# Exercise instructions
From the first line to the last, return the data exactly as written.

[Items listed in a dataset]
>>>>
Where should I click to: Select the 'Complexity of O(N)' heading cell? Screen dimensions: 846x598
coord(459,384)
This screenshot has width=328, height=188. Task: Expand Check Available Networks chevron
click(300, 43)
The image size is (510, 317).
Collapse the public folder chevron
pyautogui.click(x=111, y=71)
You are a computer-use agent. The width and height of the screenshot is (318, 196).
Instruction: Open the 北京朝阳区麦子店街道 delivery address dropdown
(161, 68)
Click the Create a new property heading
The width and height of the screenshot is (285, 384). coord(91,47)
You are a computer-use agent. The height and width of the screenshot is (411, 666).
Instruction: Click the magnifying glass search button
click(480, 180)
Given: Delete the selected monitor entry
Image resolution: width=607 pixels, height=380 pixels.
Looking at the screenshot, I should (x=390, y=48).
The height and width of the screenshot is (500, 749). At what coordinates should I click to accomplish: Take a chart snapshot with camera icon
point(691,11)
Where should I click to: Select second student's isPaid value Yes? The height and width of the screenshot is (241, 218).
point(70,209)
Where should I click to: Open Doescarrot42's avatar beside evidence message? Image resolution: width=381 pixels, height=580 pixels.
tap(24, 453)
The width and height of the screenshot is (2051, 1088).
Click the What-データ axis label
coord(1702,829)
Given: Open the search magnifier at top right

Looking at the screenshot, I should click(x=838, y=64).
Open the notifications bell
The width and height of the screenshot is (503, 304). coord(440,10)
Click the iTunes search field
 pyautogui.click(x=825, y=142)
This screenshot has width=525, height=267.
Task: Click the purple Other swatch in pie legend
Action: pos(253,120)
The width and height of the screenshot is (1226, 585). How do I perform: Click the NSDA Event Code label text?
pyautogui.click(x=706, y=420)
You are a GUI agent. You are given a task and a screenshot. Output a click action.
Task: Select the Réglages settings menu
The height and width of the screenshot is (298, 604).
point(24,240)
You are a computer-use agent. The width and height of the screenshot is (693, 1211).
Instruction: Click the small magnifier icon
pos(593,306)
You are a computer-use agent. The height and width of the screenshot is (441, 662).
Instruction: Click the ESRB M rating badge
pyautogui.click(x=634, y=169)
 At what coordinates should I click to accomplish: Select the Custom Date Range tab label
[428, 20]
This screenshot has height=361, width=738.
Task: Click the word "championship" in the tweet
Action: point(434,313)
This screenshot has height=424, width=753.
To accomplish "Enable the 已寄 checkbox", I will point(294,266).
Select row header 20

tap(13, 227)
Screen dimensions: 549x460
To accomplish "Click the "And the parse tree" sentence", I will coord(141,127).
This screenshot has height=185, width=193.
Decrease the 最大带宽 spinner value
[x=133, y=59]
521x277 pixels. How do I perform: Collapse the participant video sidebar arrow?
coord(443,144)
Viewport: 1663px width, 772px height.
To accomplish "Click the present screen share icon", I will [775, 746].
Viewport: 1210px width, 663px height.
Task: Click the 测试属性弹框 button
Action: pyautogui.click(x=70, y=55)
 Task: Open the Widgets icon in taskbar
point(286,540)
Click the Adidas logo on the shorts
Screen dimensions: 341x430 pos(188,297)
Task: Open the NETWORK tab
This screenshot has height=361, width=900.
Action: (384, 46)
<<<<
# Completed task
Where should I click to: Select the 'Complexity of O(N)' heading cell? Screen dimensions: 846x598
coord(459,384)
This screenshot has width=328, height=188. Task: Expand Check Available Networks chevron
click(300, 43)
The image size is (510, 317).
Collapse the public folder chevron
pyautogui.click(x=111, y=71)
You are a computer-use agent. The width and height of the screenshot is (318, 196).
Instruction: Open the 北京朝阳区麦子店街道 delivery address dropdown
(161, 68)
Click the Create a new property heading
The width and height of the screenshot is (285, 384). coord(91,47)
You are a computer-use agent. The height and width of the screenshot is (411, 666).
Instruction: Click the magnifying glass search button
click(480, 180)
Given: Delete the selected monitor entry
Image resolution: width=607 pixels, height=380 pixels.
Looking at the screenshot, I should (x=390, y=48).
The height and width of the screenshot is (500, 749). At what coordinates should I click to accomplish: Take a chart snapshot with camera icon
point(691,11)
Where should I click to: Select second student's isPaid value Yes? The height and width of the screenshot is (241, 218).
point(70,209)
Where should I click to: Open Doescarrot42's avatar beside evidence message? Image resolution: width=381 pixels, height=580 pixels.
tap(24, 453)
The width and height of the screenshot is (2051, 1088).
Click the What-データ axis label
coord(1702,829)
Given: Open the search magnifier at top right

Looking at the screenshot, I should click(x=838, y=64).
Open the notifications bell
The width and height of the screenshot is (503, 304). coord(440,10)
Click the iTunes search field
 pyautogui.click(x=825, y=142)
This screenshot has width=525, height=267.
Task: Click the purple Other swatch in pie legend
Action: pos(253,120)
The width and height of the screenshot is (1226, 585). How do I perform: Click the NSDA Event Code label text?
pyautogui.click(x=706, y=420)
You are a GUI agent. You are given a task and a screenshot. Output a click action.
Task: Select the Réglages settings menu
The height and width of the screenshot is (298, 604).
point(24,240)
You are a computer-use agent. The width and height of the screenshot is (693, 1211).
Instruction: Click the small magnifier icon
pos(593,306)
You are a computer-use agent. The height and width of the screenshot is (441, 662).
Instruction: Click the ESRB M rating badge
pyautogui.click(x=634, y=169)
 At what coordinates should I click to accomplish: Select the Custom Date Range tab label
[428, 20]
This screenshot has height=361, width=738.
Task: Click the word "championship" in the tweet
Action: point(434,313)
This screenshot has height=424, width=753.
To accomplish "Enable the 已寄 checkbox", I will point(294,266).
Select row header 20

tap(13, 227)
Screen dimensions: 549x460
To accomplish "Click the "And the parse tree" sentence", I will coord(141,127).
This screenshot has height=185, width=193.
Decrease the 最大带宽 spinner value
[x=133, y=59]
521x277 pixels. How do I perform: Collapse the participant video sidebar arrow?
coord(443,144)
Viewport: 1663px width, 772px height.
To accomplish "Click the present screen share icon", I will [775, 746].
Viewport: 1210px width, 663px height.
Task: Click the 测试属性弹框 button
Action: pyautogui.click(x=70, y=55)
 Task: Open the Widgets icon in taskbar
point(286,540)
Click the Adidas logo on the shorts
Screen dimensions: 341x430 pos(188,297)
Task: Open the NETWORK tab
This screenshot has height=361, width=900.
Action: (384, 46)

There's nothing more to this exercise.